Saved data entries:
..........

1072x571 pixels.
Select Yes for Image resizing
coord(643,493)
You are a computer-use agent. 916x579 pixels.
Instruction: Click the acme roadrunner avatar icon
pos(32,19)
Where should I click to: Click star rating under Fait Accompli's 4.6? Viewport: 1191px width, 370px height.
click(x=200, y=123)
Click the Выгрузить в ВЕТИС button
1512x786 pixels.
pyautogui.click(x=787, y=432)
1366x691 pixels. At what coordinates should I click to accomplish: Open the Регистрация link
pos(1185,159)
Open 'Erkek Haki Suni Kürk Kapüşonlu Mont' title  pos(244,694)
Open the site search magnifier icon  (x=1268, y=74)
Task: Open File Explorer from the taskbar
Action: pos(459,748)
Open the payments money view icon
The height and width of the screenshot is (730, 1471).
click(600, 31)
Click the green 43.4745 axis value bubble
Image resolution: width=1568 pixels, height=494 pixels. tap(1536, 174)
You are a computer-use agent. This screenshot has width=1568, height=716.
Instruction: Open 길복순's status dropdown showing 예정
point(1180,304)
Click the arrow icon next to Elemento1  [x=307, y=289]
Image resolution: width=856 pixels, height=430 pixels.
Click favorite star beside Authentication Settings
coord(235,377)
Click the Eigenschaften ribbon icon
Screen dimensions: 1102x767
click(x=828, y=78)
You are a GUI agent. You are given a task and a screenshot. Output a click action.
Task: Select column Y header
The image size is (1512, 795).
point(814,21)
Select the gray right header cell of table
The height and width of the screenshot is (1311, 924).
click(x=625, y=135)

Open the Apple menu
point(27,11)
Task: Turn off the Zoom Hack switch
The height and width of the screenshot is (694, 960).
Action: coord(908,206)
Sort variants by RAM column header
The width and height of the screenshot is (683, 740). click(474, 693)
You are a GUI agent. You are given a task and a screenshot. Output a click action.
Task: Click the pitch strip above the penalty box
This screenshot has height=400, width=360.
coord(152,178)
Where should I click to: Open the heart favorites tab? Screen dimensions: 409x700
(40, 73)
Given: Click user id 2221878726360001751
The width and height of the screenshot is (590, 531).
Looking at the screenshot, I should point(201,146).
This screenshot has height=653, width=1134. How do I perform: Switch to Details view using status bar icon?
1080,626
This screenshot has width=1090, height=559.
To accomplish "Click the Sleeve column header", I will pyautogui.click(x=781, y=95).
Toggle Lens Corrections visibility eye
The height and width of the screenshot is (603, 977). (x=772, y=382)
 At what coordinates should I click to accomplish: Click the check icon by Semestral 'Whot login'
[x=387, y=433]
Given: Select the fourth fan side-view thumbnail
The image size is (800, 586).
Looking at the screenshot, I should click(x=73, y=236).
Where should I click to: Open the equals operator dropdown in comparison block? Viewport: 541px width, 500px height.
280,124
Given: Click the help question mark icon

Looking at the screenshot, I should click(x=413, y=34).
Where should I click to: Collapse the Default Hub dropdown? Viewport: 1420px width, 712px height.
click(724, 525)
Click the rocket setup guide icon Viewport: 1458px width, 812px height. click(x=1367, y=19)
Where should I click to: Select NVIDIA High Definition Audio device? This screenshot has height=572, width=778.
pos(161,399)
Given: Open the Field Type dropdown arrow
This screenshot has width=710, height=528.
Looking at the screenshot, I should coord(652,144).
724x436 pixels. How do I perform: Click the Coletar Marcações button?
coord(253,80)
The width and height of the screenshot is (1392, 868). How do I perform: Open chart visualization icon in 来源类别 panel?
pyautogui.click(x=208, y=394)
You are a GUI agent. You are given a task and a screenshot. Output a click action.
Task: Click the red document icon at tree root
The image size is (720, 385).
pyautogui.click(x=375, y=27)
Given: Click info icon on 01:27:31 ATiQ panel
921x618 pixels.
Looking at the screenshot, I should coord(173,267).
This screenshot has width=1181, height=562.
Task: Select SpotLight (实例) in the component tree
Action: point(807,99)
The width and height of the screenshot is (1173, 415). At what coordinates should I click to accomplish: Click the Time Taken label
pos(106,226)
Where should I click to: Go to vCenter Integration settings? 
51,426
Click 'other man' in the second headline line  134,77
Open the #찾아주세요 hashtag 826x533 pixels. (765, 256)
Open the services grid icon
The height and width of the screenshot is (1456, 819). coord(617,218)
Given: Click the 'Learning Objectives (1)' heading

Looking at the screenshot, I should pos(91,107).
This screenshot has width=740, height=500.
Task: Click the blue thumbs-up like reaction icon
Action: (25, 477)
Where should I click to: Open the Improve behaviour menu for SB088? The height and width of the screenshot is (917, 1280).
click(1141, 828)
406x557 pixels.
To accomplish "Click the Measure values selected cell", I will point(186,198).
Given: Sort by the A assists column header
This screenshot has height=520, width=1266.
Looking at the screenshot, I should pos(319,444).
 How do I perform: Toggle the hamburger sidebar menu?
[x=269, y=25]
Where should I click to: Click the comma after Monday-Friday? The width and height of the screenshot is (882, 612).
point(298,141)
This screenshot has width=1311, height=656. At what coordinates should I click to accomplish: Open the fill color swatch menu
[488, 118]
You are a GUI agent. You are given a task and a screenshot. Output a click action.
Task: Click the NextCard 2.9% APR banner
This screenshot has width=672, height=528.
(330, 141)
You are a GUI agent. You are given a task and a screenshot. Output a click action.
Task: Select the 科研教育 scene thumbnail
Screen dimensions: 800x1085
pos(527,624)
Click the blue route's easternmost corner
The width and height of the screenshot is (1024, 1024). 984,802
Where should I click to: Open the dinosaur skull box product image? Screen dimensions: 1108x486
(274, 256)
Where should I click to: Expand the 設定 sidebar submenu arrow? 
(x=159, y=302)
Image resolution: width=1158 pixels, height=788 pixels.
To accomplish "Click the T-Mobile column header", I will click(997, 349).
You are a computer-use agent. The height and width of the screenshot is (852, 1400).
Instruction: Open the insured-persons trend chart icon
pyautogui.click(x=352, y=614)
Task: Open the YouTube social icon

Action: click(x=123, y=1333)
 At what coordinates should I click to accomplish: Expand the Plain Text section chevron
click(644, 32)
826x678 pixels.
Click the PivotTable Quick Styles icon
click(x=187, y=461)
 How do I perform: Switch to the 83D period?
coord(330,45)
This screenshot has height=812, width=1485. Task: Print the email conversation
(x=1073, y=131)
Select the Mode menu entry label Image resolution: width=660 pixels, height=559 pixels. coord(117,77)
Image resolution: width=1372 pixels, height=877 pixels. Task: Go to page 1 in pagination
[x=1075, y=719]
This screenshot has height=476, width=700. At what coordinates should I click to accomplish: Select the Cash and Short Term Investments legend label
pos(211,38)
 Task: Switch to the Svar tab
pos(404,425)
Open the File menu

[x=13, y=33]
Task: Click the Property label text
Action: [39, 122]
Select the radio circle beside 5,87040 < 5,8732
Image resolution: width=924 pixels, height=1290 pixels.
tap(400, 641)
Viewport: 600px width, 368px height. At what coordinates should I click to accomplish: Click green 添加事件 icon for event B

..........

Exercise
When you reach the line holding "1366x691 pixels. At" in the records above, begin reproducing exactly, stop after the line holding "You are a computer-use agent. This", and output nothing else.

Answer space
1366x691 pixels. At what coordinates should I click to accomplish: Open the Регистрация link
pos(1185,159)
Open 'Erkek Haki Suni Kürk Kapüşonlu Mont' title  pos(244,694)
Open the site search magnifier icon  (x=1268, y=74)
Task: Open File Explorer from the taskbar
Action: pos(459,748)
Open the payments money view icon
The height and width of the screenshot is (730, 1471).
click(600, 31)
Click the green 43.4745 axis value bubble
Image resolution: width=1568 pixels, height=494 pixels. tap(1536, 174)
You are a computer-use agent. This screenshot has width=1568, height=716.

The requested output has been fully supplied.